There are some bright spots, however, with a couple initiatives indicating signs of change.

‘More Aware’

It is difficult to know precisely how many disabled people there are in Jamaica, but the country’s 2011 census found that more than 28,000 people between the ages of 5 and 14 reported difficulty in at least one area (among them seeing, hearing, concentrating and self-care), while over 450,000 people above the age of 15 reported the same.

This country is an inhospitable place for those with disabilities. Most buildings are not accessible by wheelchair, and there are few services for deaf or blind people, even in schools. Sidewalks are narrow and uneven, if there are any at all.

Jodi-Ann McFarlane, senior operations manager at the Digicel Foundation, a nonprofit organization aimed at increasing access for people with disabilities, said that much of the public is not aware of the difficulties a disabled person faces, nor are they aware that disabilities can happen to anyone. And the stigma remains, she said.

Businesses and organizations are asking for information about how to be more inclusive when it comes to accessibility and employment.

“Jamaicans in the past, kids with special needs, especially if it is severe, would have been hidden, they would not be allowed out. Some are still hidden,” she told OZY. Since its inception, the foundation has renovated or constructed 10 special needs centers across five parishes, or states, and renovated nine special education units while also building over 40 ramps in schools. In November, the Digicel Foundation unveiled a $260,000 renovation of Bethlehem Home, which included upgraded kitchen and bathroom facilities, said McFarlane.

According to Christine Hendricks, executive director of the Jamaica Council for Persons with Disabilities, the situation is improving from a legislative and policy perspective. There is also less shame and stigma, she explained.

“The population is more aware. Parents and caregivers to a large extent are less ashamed of having their children with disabilities,” Hendricks said. “You do have discrimination,” she continued. “But on a wide scale, you do have sensitization that is greater, and efforts to inclusion is greater.” For example, businesses and organizations are asking her for information about how to be more inclusive when it comes to accessibility and employment.

One enterprise is leading the way.

Deaf Can! Coffee

Deaf Can! Coffee is a social enterprise group that aims to empower deaf youth by training them as baristas and bakers. “We really want to see deaf people accepted,” said Andreen Kaeb, 27, who communicated with OZY over Zoom from Montego Bay, in sign language and through an interpreter. Kaeb does not consider the deaf population disabled, but rather that they speak a different language.

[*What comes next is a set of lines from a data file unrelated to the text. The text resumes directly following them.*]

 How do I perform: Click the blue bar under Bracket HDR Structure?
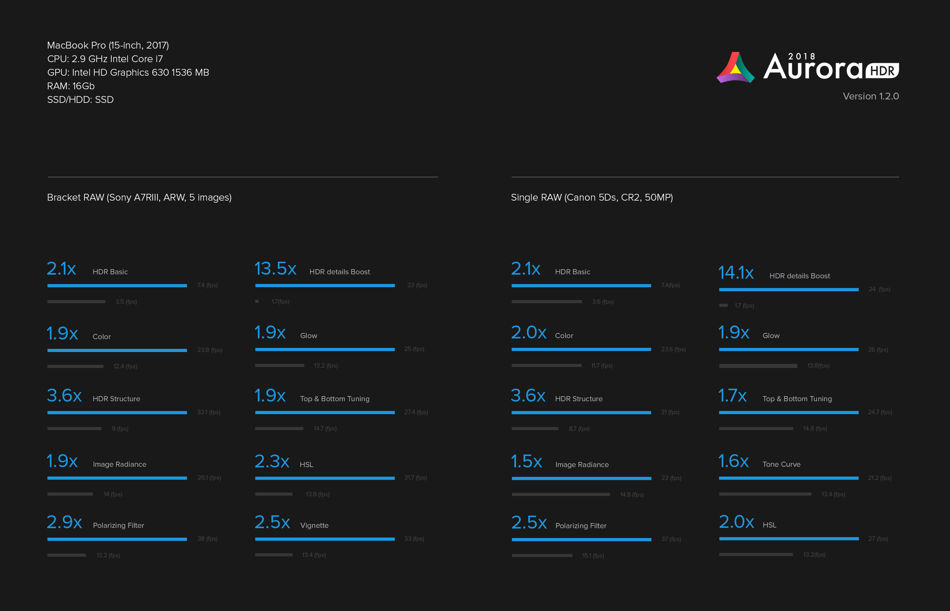tap(117, 413)
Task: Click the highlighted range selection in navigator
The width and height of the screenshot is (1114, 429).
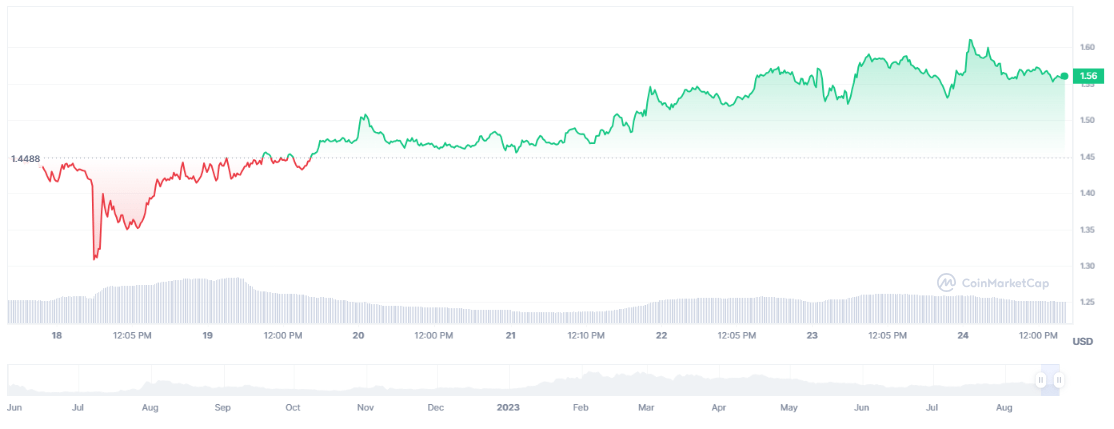Action: tap(1050, 380)

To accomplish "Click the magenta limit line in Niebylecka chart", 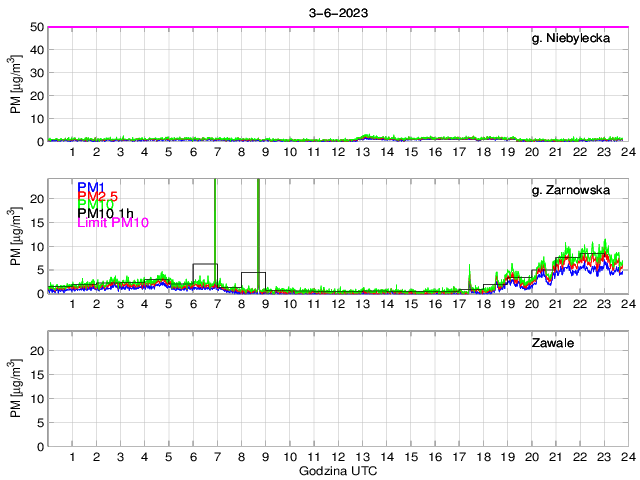I will [300, 27].
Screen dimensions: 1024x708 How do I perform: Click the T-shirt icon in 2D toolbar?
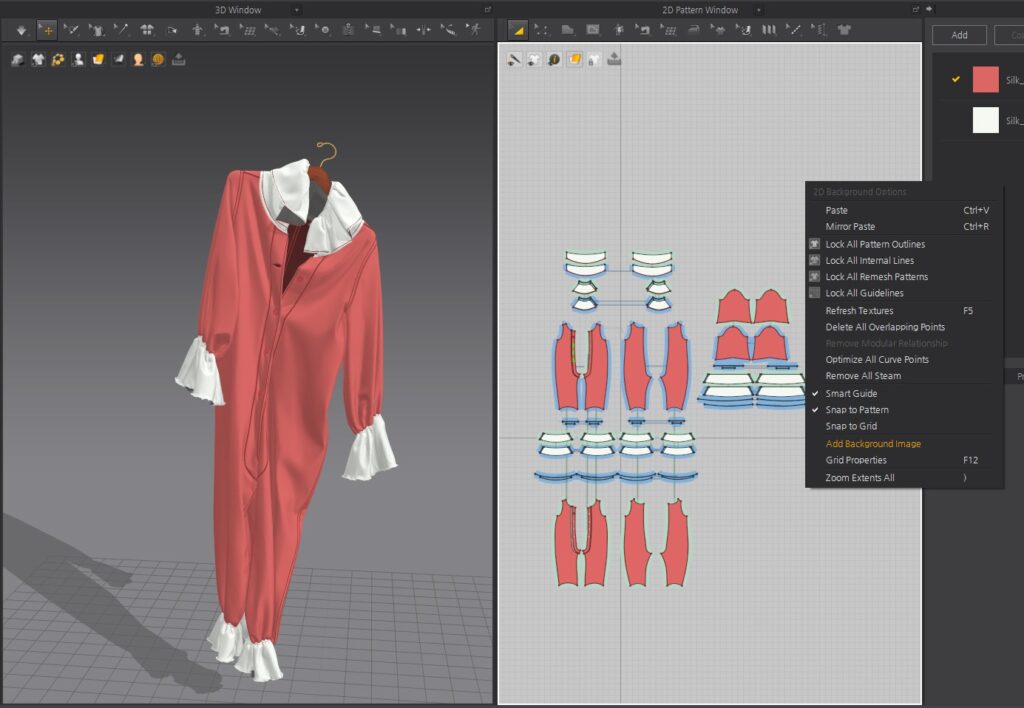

Deaf Can! Coffee sells Jamaican coffee and pastries at six locations across the island. They have built a faithful following among Jamaicans who are curious about sign language and enjoy the friendly service and alternate way of interacting.

“Most experiences are very positive,” Kaeb said, although she also noted that some customers become frustrated because they cannot communicate the way they are accustomed to. “Sometimes you have to educate the customer,” she explained.

While Deaf Can! Coffee is a rare find in this Caribbean nation, there are other signs of change.

Deaf Can! Coffee sells Jamaican coffee and pastries at six locations across the island. They have built a faithful following among Jamaicans who are curious about sign language and enjoy the friendly service and alternate way of interacting.    
 New laws that are part of the Jamaica Disabilities Act went into effect last February. The act spells out the fundamental rights of persons with disabilities, including the right to education, employment and adequate health care. It also encourages Jamaicans to promote acceptance and prohibit discrimination.

While these represent positive steps for advocates, McFarlane of the Digicel Foundation said there remains much work to be done, including in how people with disabilities are referred to. For instance, some people still use derogatory terms like “slow” or “retarded” without knowing that such terms are hurtful.

Said McFarlane, “The awareness piece is so important.”